2.3. Preparation of the PES-g-PEGMA membranes Ultrafiltration membranes were fabricated via non-solvent induced phase separation and surface segregation described in our previous work (Ma et al., 2007; Peng et al., 2010; Zhao et al., 2008). To prepare membrane casting solution, the unmodified PES or synthesized PES-g-PEGMA (3.6 g, 18 wt.%) as membrane bulk material and 2.0 g PEG (10 wt.%) as pore forming agent, were dissolved in 14.4 g DMF. The solution was stirred at 60 °C about 4 h to ensure the homogeneous mixing. Subsequently, casting solution was left for 6 h to allow complete release of bubbles. After cooled to room temperature, the solution was cast on glass substrate with a steel knife, and immediately immersed into the coagulation bath of deionized water at 20 °C. The pristine membranes were peeled off and washed thoroughly with deionized water to remove residual solvent. The as-prepared membranes had an average wet thickness of 250 lm and were kept in deionized water before use. The resultant membranes were designated as PES-g-(PEG)nMA-GY membranes, where n indicated the average polymerization degree of PEG segment within each PEGMA monomer molecules (4.5, 8.5, and 22.7 for PEGMA with molecular weight of 300, 475, and 1100, respectively) and GY indicated the graft yield of synthesized PES-g-PEGMA. In addition, the PES membrane represented the PES control membrane which was prepared using unmodified PES following the protocol as above.

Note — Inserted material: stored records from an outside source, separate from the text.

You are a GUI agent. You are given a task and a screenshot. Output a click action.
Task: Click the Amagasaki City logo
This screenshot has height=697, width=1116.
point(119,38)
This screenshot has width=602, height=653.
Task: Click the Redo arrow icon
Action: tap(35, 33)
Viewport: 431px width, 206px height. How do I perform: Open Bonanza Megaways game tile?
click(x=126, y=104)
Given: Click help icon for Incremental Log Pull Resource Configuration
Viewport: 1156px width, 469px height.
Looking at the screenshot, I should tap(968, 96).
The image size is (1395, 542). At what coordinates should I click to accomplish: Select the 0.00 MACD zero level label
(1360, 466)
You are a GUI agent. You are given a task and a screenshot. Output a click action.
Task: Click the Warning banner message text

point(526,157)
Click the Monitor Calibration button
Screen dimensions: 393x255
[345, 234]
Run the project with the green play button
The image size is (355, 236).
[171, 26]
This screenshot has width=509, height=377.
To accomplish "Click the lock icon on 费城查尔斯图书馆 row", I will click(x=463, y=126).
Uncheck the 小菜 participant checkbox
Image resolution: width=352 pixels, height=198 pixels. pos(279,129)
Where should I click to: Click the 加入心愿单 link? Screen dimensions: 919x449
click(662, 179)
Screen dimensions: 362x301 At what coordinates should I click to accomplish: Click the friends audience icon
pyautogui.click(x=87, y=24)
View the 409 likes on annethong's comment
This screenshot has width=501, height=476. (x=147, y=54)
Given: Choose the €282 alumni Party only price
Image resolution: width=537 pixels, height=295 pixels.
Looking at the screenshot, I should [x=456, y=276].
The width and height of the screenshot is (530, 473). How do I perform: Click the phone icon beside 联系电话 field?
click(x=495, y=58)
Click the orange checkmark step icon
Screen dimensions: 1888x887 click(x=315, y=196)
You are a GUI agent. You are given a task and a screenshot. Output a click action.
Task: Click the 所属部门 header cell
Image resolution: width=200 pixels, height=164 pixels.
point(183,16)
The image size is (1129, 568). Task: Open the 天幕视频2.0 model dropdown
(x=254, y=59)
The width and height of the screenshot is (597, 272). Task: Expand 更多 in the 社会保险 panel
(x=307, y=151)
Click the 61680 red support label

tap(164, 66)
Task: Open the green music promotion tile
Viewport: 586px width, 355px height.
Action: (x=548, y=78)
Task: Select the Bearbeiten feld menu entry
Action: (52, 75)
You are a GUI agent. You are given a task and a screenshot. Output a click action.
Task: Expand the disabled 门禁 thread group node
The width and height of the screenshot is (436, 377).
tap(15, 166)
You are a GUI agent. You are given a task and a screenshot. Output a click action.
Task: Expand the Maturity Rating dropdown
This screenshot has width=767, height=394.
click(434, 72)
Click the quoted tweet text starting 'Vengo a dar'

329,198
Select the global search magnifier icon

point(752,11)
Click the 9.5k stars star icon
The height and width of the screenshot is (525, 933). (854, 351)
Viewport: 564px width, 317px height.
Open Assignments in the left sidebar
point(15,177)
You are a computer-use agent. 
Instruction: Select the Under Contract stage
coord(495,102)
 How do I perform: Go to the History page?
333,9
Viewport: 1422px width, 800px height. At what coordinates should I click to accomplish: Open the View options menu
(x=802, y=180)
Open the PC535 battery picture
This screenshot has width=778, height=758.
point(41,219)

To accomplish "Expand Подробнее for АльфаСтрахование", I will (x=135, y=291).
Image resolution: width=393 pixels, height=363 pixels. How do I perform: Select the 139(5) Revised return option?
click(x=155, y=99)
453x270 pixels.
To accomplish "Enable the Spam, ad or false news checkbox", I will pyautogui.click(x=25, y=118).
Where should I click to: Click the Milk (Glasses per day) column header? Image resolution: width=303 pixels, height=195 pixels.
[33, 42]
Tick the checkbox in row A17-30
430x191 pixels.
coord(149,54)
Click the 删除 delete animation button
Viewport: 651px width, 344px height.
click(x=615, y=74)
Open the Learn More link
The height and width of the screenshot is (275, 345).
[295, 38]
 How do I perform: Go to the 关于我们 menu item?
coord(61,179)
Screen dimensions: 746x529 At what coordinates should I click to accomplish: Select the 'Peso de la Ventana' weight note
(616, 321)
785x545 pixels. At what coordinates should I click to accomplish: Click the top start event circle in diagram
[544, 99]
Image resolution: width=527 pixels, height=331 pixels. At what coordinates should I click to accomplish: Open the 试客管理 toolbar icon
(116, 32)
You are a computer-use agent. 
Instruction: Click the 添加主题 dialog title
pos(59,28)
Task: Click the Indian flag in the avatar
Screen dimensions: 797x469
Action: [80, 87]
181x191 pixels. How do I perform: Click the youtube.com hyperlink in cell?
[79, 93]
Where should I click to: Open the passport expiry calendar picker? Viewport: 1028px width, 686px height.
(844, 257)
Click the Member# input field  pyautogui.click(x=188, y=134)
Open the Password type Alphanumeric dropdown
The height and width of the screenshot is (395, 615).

2.4. Characterizations of the PES-g-PEGMA membranes Environment scanning electron microscope (ESEM, Philips XL30E) and field emission scanning electron microscope (FESEM, Nanosem 430) were utilized to investigate the cross-section and surface morphologies of the membranes. The membrane samples frozen in liquid nitrogen were broken and sputtered with gold for producing electric conductivity prior to SEM observation. The pore size of skin layer was measured based on the surface morphologies visualized by FSEM. To minimize the experimental error, the average of five different locations of each membrane was reported. Water contact angle was employed to evaluate the hydrophilicity of the PES-g-PEGMA membranes. The measurement was carried out at room temperature by a contact angle goniometer (JC2000C Contact Angle Meter, Powereach Co., Shanghai, China). Membranes were lyophilized for 3 h and then pressured with a rolling machine. Similarly, the contact angle was measured at five different locations for each membrane and the average was reported. The surface chemical compositions of PES membranes were investigated by X-ray photoelectron spectroscopy (XPS) instruments (PHI-1600, USA) using Mg Ka (1254.0 eV) as radiation source. Since the effective detect depth of XPS measurement was proportional to the cosh, the takeoff angle h of the photoelectron was set at 90°, which indicated only the near surface composition of membranes could be measured (Zhu et al., 2009). Survey spectra were collected over a range of 0–1100 eV. BSA was used as the model protein to evaluate the protein adsorption resistance of PES-g-PEGMA membranes. The membranes (30 mm in diameter) were immersed in 1.0 mg/mL BSA solutions at 25 °C for 24 h to reach adsorption–desorption equilibrium. The pH of protein solutions was maintained at 7.0 using 0.1 M phosphate buffered solution. The concentrations of BSA in the solution before and after contact with the membranes were measured with a UV–Vis spectrophotometer (Hitach UV-2800) at 280 nm (Khaparde and Singhal, 2001; Stoschek, 1990; Zhang et al., 2008). Subsequently, the apparent adsorbed BSA amount was calculated. The reported data were the mean values of triplicate samples for each polymer membrane.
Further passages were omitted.